• Série de tâches:
**1.** Selon l'extrait sur le tétramorphe, à quel évangéliste l'Église chrétienne associe-t-elle l'aigle ?
**2.** Dans le relevé, modifiez la partie qui commence à la ligne contenant « You are a computer-use » et se termine à celle contenant « pos(1547,308) » en remplaçant « Collapse » par « Expand ». Recopiez uniquement ces lignes, sans aucun autre changement.

• Extrait choisi:

----------

Détail d'une icône écrite par Marie-Cécile Windish-Laroche, iconographe de Montréal (image reproduite avec autorisation).
1. Le tétramorphe des apocalypses et les icônes
Luc Castonguay | 2 octobre 2023
« On dit qu’un animal ne peut entrer chez Dieu. Mais qui sont-ils ces Quatre qui l’entourent ? [1] »
Dans cette nouvelle série de cinq articles nous examinerons la représentation iconographique du tétramorphe biblique qui se compose des quatre Vivants des apocalypses. Nous verrons quand et pourquoi l’Église chrétienne les a associés aux quatre évangélistes : l’homme à Matthieu, le lion à Marc, le taureau à Luc et l’aigle à Jean.
Le premier article sera un survol historique de ces représentations ainsi que l’étude de l’icône du Christ en gloire qui représente le passage de l’Apocalypse de Jean qui se rapporte à notre sujet. Chacun des quatre autres articles concernera un évangéliste, sa représentation anthropomorphique et son icône.

----------

• Données du relevé:
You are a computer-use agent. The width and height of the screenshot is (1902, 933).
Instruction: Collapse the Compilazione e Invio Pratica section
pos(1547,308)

----------

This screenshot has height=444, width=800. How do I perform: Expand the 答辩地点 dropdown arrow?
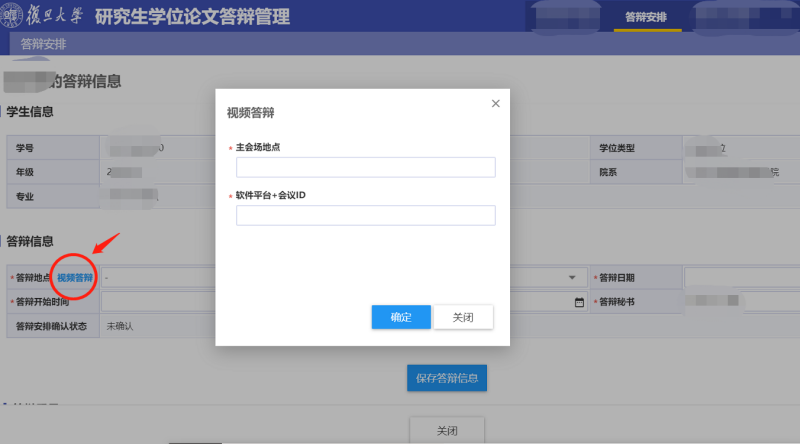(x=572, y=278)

----------

• Corrigé de l'exercice:
**1.** À Jean.

**2.**
You are a computer-use agent. The width and height of the screenshot is (1902, 933).
Instruction: Expand the Compilazione e Invio Pratica section
pos(1547,308)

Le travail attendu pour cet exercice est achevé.